[Exercise brief]: Within the entries below, output exactly the lines between the line containing "Previous topic (1065, 424)" and the line containing "מתכון: קובה חמוסטה (87, 1881)", inclusive, and omit any picture.

[Data in this exercise]:

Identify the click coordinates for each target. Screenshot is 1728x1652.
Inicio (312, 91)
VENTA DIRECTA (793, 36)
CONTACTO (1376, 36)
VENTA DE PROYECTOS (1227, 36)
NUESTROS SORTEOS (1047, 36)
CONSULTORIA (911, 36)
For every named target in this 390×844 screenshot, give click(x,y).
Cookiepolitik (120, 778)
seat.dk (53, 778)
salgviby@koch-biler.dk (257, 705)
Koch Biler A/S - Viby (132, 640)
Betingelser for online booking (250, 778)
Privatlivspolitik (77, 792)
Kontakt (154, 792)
--
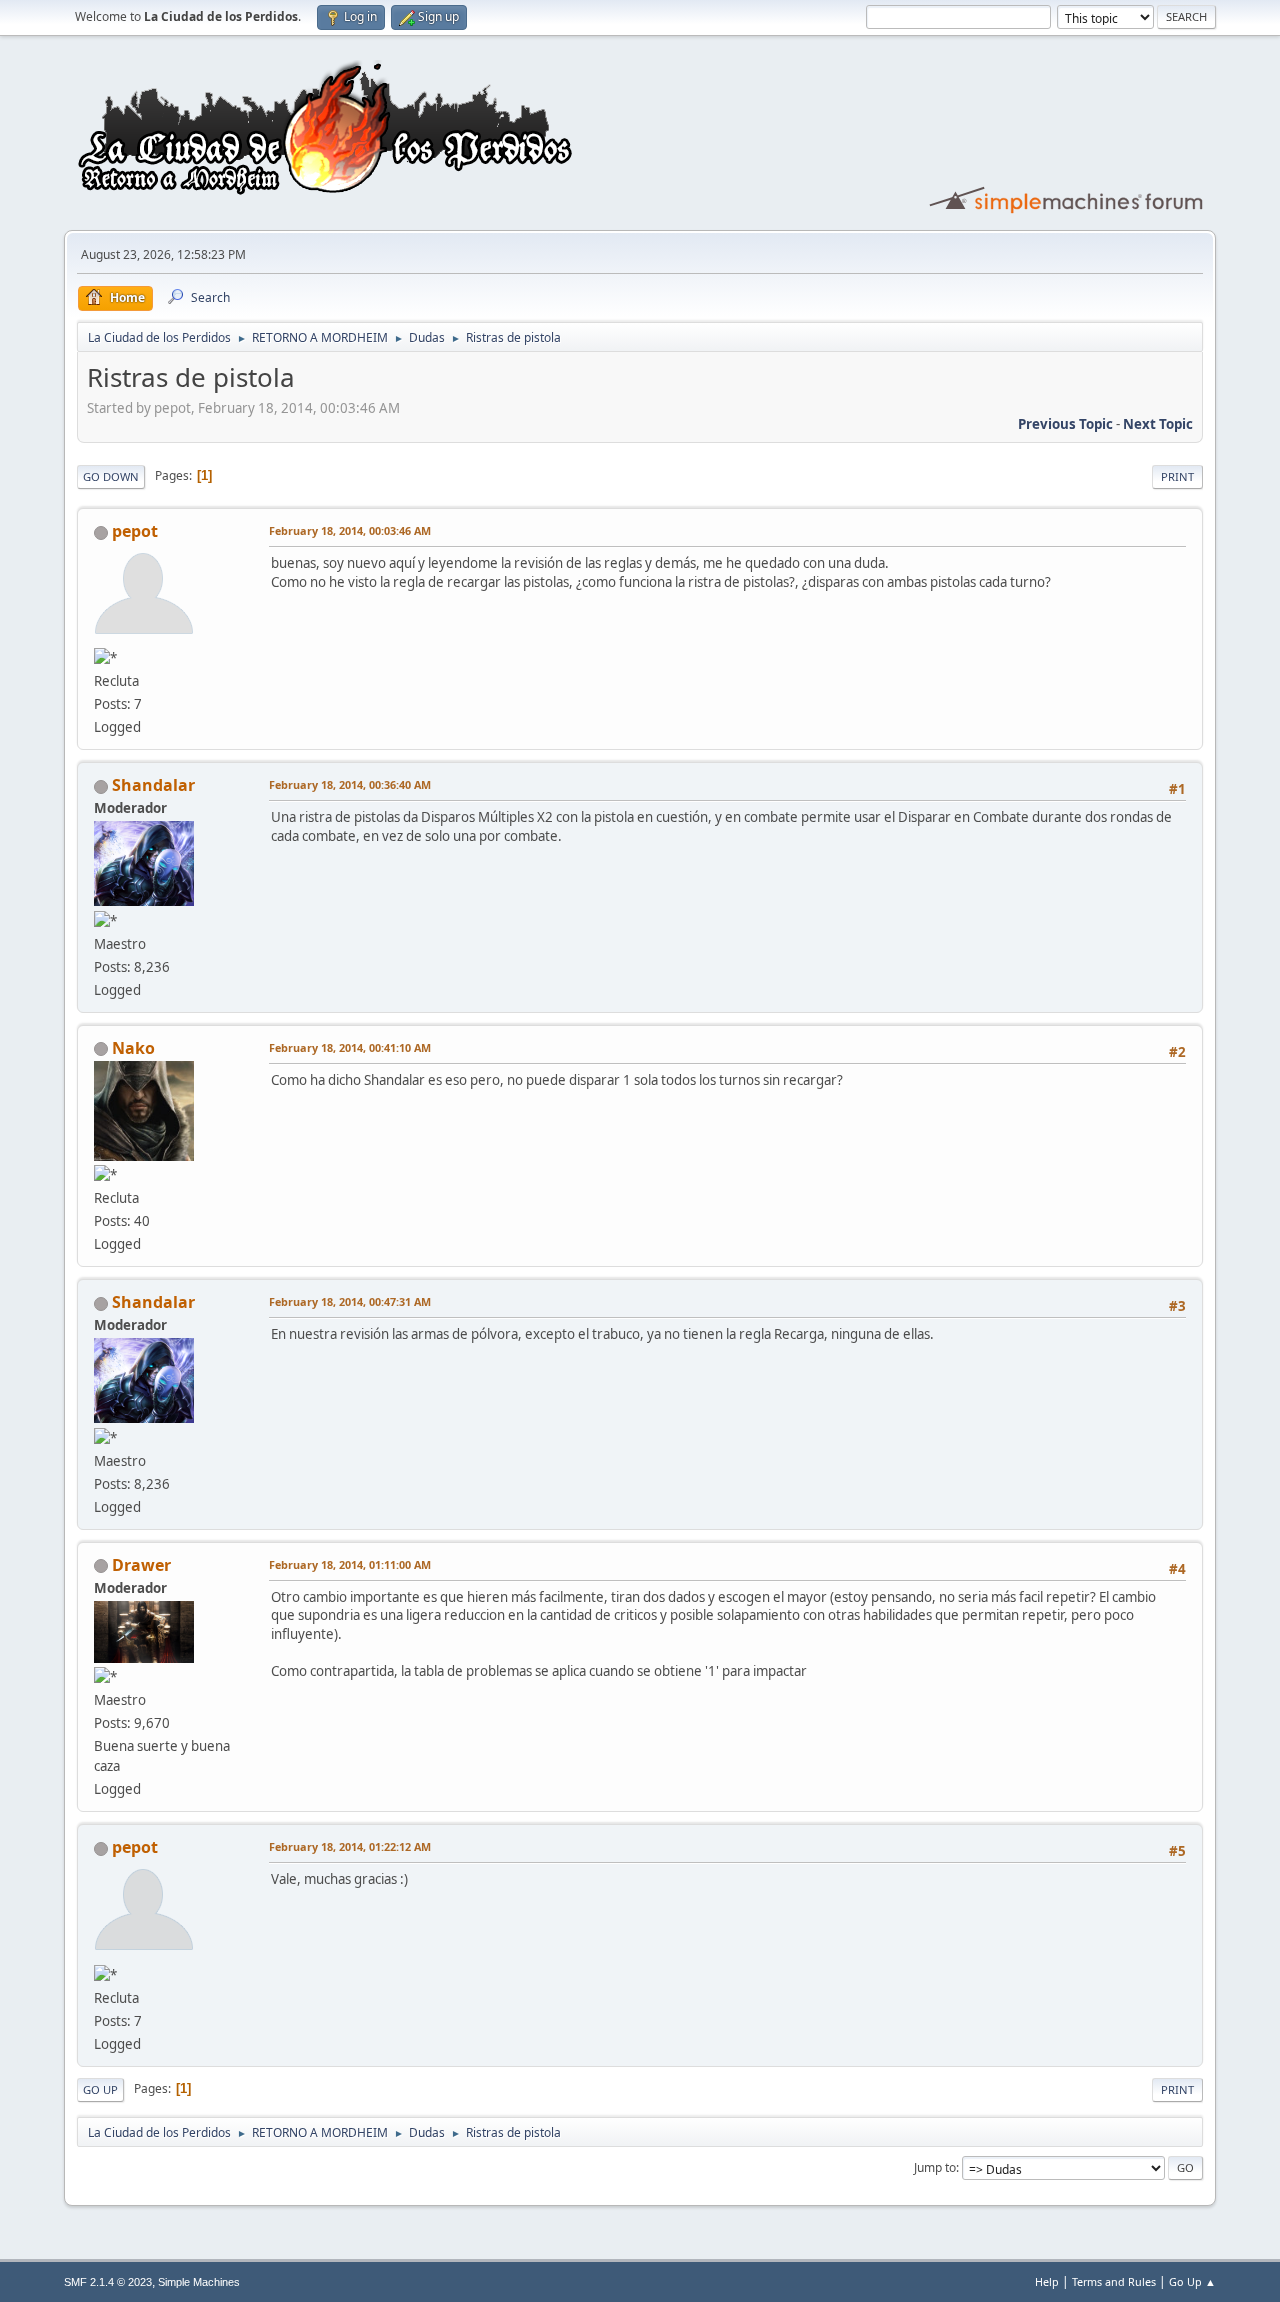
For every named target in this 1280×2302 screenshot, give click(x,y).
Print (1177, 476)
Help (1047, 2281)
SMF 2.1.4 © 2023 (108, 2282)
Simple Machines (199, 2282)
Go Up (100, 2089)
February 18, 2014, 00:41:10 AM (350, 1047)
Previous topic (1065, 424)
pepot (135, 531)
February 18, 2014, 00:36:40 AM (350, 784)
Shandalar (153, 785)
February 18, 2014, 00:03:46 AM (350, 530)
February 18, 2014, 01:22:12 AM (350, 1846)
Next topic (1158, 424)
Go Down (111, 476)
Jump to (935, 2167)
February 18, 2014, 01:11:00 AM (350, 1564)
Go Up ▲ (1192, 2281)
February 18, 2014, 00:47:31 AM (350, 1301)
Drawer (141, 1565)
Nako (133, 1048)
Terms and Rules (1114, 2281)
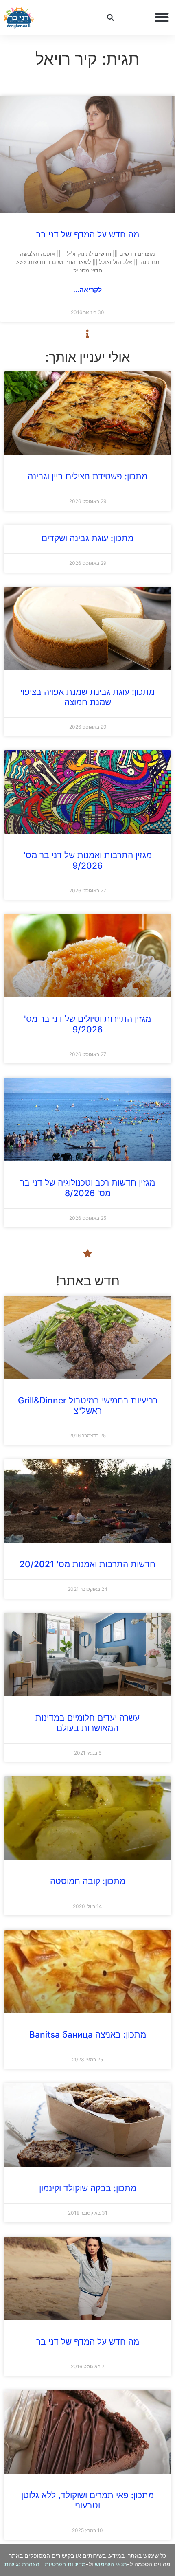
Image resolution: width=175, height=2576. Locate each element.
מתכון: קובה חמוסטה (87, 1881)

[Exercise response]:
Previous topic (1065, 424)
pepot (135, 531)
February 18, 2014, 00:36:40 AM (350, 784)
Shandalar (153, 785)
February 18, 2014, 00:03:46 AM (350, 530)
February 18, 2014, 01:22:12 AM (350, 1846)
Next topic (1158, 424)
Go Down (111, 476)
Jump to (935, 2167)
February 18, 2014, 01:11:00 AM (350, 1564)
Go Up ▲ (1192, 2281)
February 18, 2014, 00:47:31 AM (350, 1301)
Drawer (141, 1565)
Nako (133, 1048)
Terms and Rules (1114, 2281)
Image resolution: width=175, height=2576. Locate each element.
מתכון: קובה חמוסטה (87, 1881)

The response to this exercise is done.